* **What the task asks**: Pictures do not belong in the copy. Output exactly the lines from the one containing "Home (279, 58)" to the end of the listing below.
┌─ Record set
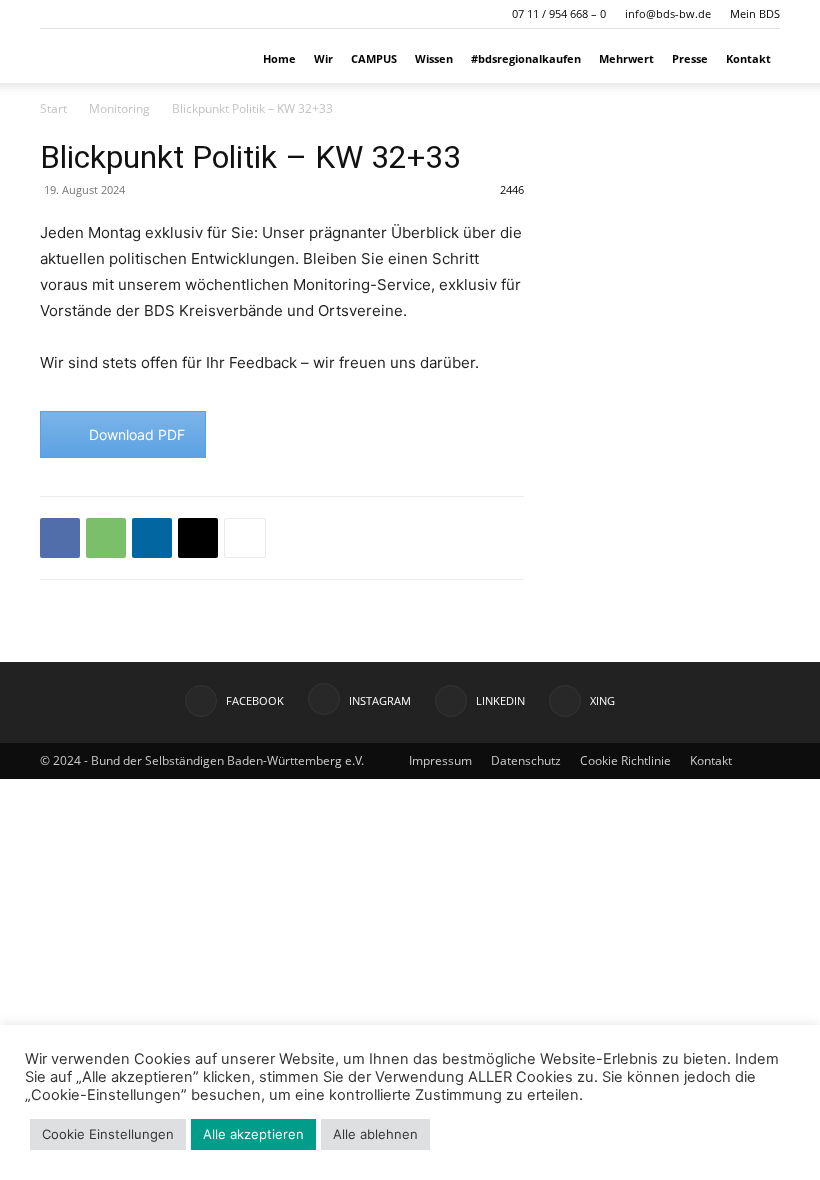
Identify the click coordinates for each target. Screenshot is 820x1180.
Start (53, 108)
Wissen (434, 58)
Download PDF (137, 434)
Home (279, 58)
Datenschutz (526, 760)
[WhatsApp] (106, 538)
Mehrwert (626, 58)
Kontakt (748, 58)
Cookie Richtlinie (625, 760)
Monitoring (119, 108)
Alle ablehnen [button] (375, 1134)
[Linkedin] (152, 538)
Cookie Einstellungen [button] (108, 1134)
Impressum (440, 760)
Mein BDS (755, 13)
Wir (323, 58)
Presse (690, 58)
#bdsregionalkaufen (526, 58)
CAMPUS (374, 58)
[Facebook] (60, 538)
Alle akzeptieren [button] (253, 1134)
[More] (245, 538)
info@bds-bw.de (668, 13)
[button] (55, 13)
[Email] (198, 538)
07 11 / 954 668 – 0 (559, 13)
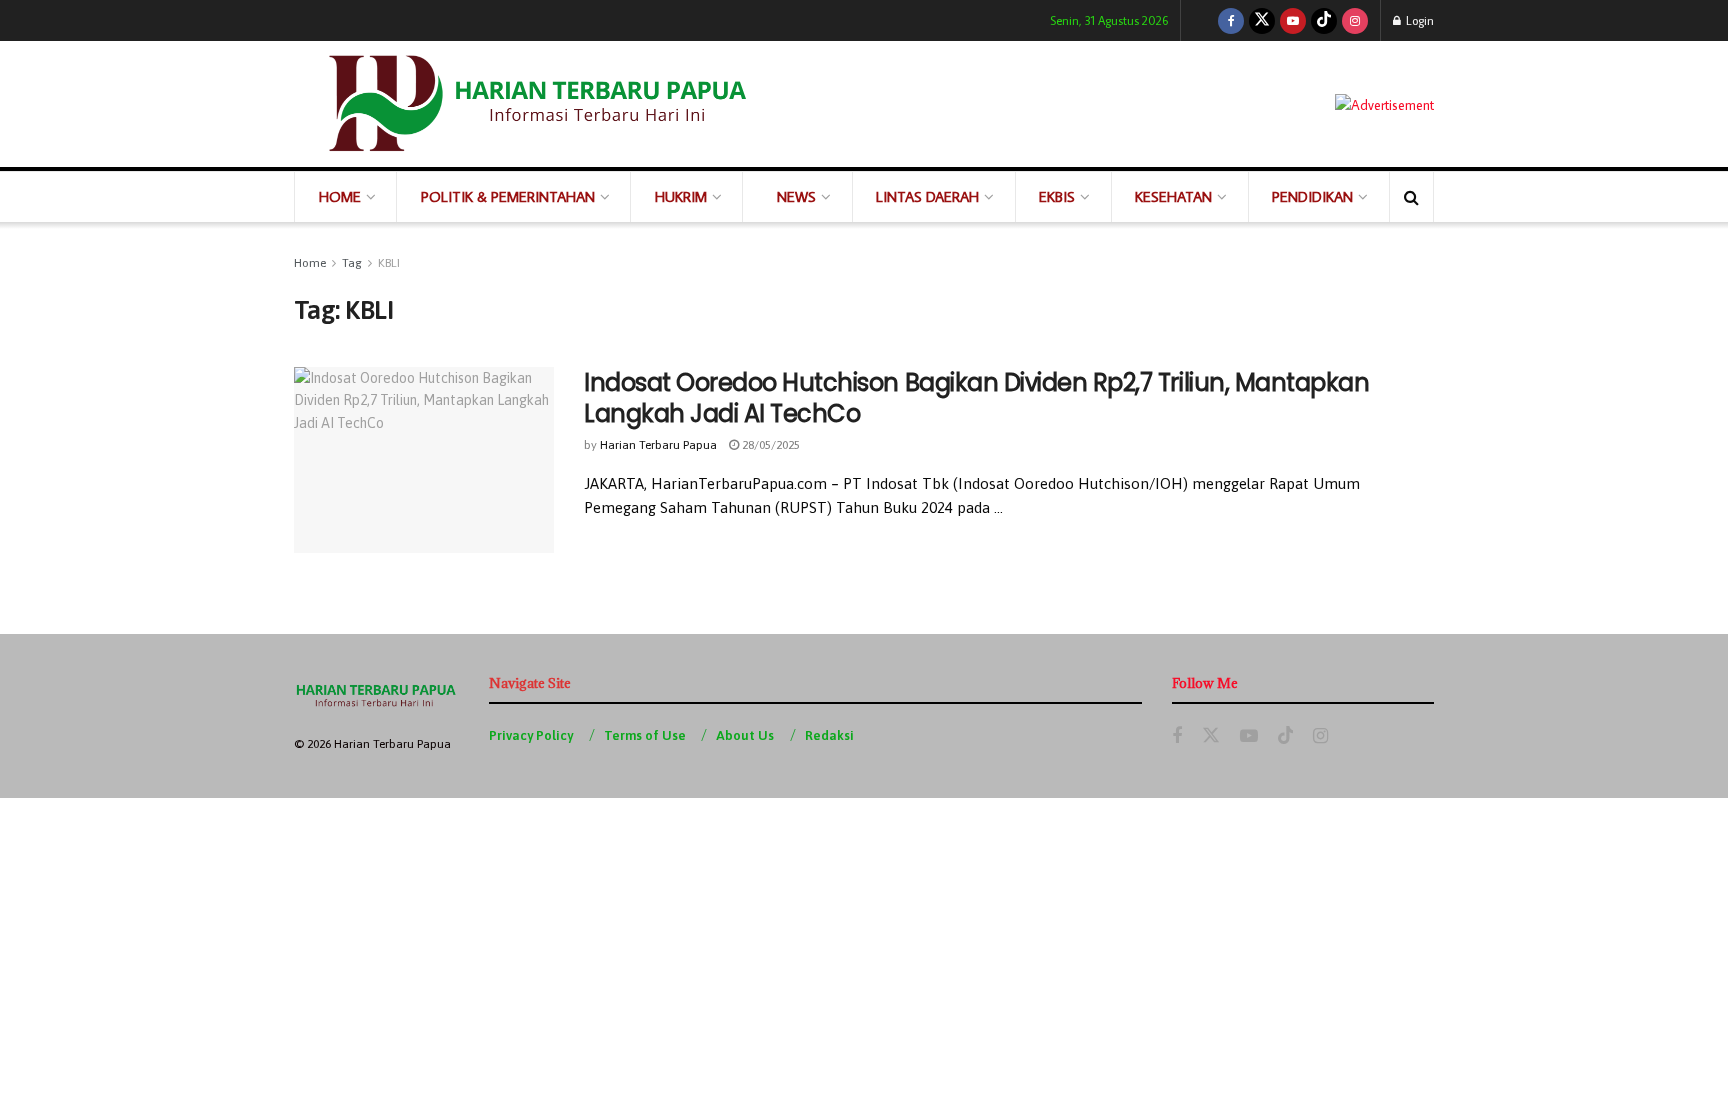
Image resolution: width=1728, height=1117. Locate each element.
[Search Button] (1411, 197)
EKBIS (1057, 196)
└─
* **Completed exercise**:
Home (279, 58)
Datenschutz (526, 760)
[WhatsApp] (106, 538)
Mehrwert (626, 58)
Kontakt (748, 58)
Cookie Richtlinie (625, 760)
Monitoring (119, 108)
Alle ablehnen [button] (375, 1134)
[Linkedin] (152, 538)
Cookie Einstellungen [button] (108, 1134)
Impressum (440, 760)
Mein BDS (755, 13)
Wir (323, 58)
Presse (690, 58)
#bdsregionalkaufen (526, 58)
CAMPUS (374, 58)
[Facebook] (60, 538)
Alle akzeptieren [button] (253, 1134)
[More] (245, 538)
info@bds-bw.de (668, 13)
[button] (55, 13)
[Email] (198, 538)
07 11 / 954 668 – 0 (559, 13)
Image resolution: width=1728, height=1117. Locate each element.
[Search Button] (1411, 197)
EKBIS (1057, 196)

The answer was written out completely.